■ TO DO:
From the artist profiles below, list every titled work, series, or project named for the two artists.

■ READING TEXT:
Gallery affiliation: i8

Most wanted: Between 2016 and 2017, Hildigunnur created a series of small-scale bronze shelves, only a few centimeters wide, titled “Shelf for Something.” While some of the sculptures came with tiny objects to rest on the shelf, like a screw or a piece of chewed gum, others were left empty to await the creativity of their future keeper. Her 2022 series, “Untitled (T-shirt),” a limited-edition run of baseball caps embroidered with the words “I reflected on capitalism and all I got was this lousy T-shirt,” was a fan favorite.

Price points: The majority of Birgisdóttir’s works are under $10,000, according to i8 director Geneva Viralam.

Up next: An institutional solo show will be announced in the coming months, Viralam said.

Also worth knowing: Birgisdóttir’s work was included in i8’s Art Basel Miami Beach presentation last December.

The image shows a bespectacled East Asian man dressed in a violet shirt and black trousers standing in the middle of a forest.

Robert Zhao Renhui, 2023. Photo: Courtesy of the artist.

Robert Zhao Renhui (b. 1983)

Representing: Singapore

Best known for: Zhao is an interdisciplinary artist who explores the complex and intertwined relationship between nature and culture, working in installation, photography, video, and sculpture. His almost-prophetic presentations of eerie manipulations of natural beings in “A Guide to the Flora and Fauna of the World,” which he developed about a decade ago, have been widely shown and discussed.

Gallery affiliation: ShanghArt Gallery

Most wanted: His most notable series, “Christmas Island” and “The Lines We Draw,” are among his most exhibited and collected works, according to ShanghArt. His intensive research on the changing environment will be emphasized in Venice, which involves the culmination of his explorations of secondary forests in Singapore over the past seven years. Goh Chun Aik, director of ShanghArt Gallery Singapore, said that the piece will touch on “the history, zoology, and botany of the forests and long-term observations” that “are assembled into a video-sculptural installation with found objects, an extension of his ‘cabinet of curiosities’-style of presentation but in a deconstructed manner.”

■ AVAILABLE DATA:
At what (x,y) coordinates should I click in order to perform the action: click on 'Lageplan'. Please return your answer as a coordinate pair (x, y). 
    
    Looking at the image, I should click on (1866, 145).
* * *
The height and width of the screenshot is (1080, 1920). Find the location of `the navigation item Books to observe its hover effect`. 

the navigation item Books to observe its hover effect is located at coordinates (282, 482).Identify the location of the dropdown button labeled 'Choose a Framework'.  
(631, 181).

■ YOUR RESPONSE:
- "Shelf for Something"
- "Untitled (T-shirt)"
- "A Guide to the Flora and Fauna of the World"
- "Christmas Island"
- "The Lines We Draw"